I received a letter from a fellow healthcare worker the other day.
She wrote to me regarding a patient of mine, demanding that I “do something”. Her letter was, to be quite honest, rude and uncalled for. She knew very well that I had already seen the patient, assessed the patient correctly and that the patient had the ability to make decisions regarding her own medical care.
This isn’t an uncommon occurrence. I spend a significant part of my working day telling patients and other healthcare professionals that nothing needs to be done. And that often doing nothing is more beneficial than doing something for the sake of doing it.
But why are patients and people in general like this? Why, for example, does a patient with lower back pain for a grand total of two days turn up at my clinic demanding an urgent MRI scan, which would bring no benefit to the patient whatsoever? Why do they get angry and upset when I explain that physiotherapy and lifestyle changes are the way forward?
I think there’s a simple answer:
The patient is worried that they are going to die*.
And who can blame them for having this outlook? Most people from a young age have been conditioned to think that death is lurking right around the corner.
The thinking even in primary school was something along the lines of: “If you don’t do well in school, then you’ll end up without a job, then you’ll end up homeless and then you’ll die a sad and lonely death.”.
Of course for the people who made it through school and are not dead – which happens to be the majority of mankind – the above line of reasoning is clearly false.
Yet the same thinking often persists and manifests itself in absurd ways later on in other parts of their life.
This is not what it’s like to start a business
I think a lot of people avoid going into business for themselves due to this reason. Even though it would be better for themselves, their family and those they serve to go it alone, they don’t. Or worse, they say “someday”…
The fear of death manifests, in the form of being someone elses devoted employee for the whole of their healthy adult life. “I’m not a risk taker”, they tell themselves.
Look, I get it. It’s fine if you are truly happy as an employee. What I can’t tolerate is when people make up BS excuses for not doing something with no logical reason.
So how to think about things? How do you decide what is truly risky and what isn’t?
The Two Types of Risk
I believe that there are two types of risk.
- Compound Risk
This is the type of risk which builds up over time and then ultimately does result in poor life outcomes such as bankruptcy and death. Ironically people take these risks all the time without any consideration for their ultimate effect.
For example the decision to not exercise today, or the decision to just have that pizza instead of sticking to the diet. These types of risk compound over time and then one day give you a heart attack or stroke.
- Simple Risk
These are risks that can be calculated and taken with no hidden / compound effects. If for example you decide to buy a car with cash you can easily calculate if you can afford it and what type of risk a reduction in your bank balance will lead to.
The problem is that these two types of risk often become conflated.
People think that starting a business is a “compound risk” instead of a “simple risk”. When in fact starting a business has a limited downside and a possible large upside. It’s a calculated, simple risk.

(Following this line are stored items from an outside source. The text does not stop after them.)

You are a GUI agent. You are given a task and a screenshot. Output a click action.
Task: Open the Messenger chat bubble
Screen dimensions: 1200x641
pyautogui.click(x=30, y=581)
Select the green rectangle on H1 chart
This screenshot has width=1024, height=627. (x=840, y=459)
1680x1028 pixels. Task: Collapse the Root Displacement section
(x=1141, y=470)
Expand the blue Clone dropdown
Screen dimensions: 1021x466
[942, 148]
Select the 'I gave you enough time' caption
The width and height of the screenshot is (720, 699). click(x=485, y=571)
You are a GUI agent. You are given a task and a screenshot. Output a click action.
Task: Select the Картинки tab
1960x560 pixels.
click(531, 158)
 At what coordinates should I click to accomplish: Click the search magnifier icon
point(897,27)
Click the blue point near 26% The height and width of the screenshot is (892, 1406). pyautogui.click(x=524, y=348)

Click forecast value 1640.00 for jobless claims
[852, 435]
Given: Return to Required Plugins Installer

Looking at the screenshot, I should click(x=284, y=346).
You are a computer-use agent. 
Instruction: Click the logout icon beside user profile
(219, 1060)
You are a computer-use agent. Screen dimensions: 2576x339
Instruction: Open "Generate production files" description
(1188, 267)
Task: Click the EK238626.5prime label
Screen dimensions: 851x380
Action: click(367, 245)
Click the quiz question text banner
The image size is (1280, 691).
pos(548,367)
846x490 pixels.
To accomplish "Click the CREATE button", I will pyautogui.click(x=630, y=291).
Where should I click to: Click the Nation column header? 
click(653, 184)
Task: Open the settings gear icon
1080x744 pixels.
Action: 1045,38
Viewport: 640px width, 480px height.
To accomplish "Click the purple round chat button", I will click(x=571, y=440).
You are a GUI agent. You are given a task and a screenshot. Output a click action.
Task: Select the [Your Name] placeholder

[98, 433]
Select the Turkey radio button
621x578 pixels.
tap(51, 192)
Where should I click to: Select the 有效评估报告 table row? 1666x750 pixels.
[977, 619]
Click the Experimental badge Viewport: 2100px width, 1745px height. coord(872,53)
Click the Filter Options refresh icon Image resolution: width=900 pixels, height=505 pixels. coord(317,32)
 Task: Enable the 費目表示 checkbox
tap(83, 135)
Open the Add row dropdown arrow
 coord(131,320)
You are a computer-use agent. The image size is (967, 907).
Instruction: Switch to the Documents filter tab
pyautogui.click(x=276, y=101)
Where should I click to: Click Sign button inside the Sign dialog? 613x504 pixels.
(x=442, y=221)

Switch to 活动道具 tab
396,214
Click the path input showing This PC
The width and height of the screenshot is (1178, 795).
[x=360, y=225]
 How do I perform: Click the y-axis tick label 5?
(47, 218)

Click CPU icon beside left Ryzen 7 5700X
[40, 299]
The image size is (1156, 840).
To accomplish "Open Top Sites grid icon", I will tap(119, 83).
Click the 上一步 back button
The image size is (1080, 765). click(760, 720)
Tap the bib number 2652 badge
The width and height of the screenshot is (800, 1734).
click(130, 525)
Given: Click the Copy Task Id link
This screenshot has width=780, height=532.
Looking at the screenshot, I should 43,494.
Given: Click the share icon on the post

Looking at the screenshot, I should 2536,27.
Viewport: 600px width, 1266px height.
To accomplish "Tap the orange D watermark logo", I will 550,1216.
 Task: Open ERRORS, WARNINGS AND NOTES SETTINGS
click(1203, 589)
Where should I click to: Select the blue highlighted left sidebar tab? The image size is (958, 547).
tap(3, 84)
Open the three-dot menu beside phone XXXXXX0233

Or people think that “eating one more slice of pizza “is a “simple risk” and not a “compound risk”. They think that one more slice of pizza or drinking one more alcoholic drink is no big deal. They fail to realise how the risk compounds with time and that that “one more” may lead to an unpredictable heart attack somewhere in the future.
This conflation of the types of risk is what’s happening in the patients who have back pain demanding that “something has to be done”. They don’t realise that when a doctor has competently assessed you and has ruled out “red flags”, which could indicate a serious underlying issue, that the risk will not compound. It doesn’t matter if you’ve had the back pain for a day or a year. If the clinical scenario has not changed then the risk is still a “simple risk” and will not “compound”.
Yes, physiotherapy and lifestyle change is still the way forward.
*Usually men and women alike tend to think that they have metastatic cancer if they have lower back pain. They fail to realise that they have developed the pain because their body is trying to signal to them that they have poor muscle development (usually due to being overweight and inactive).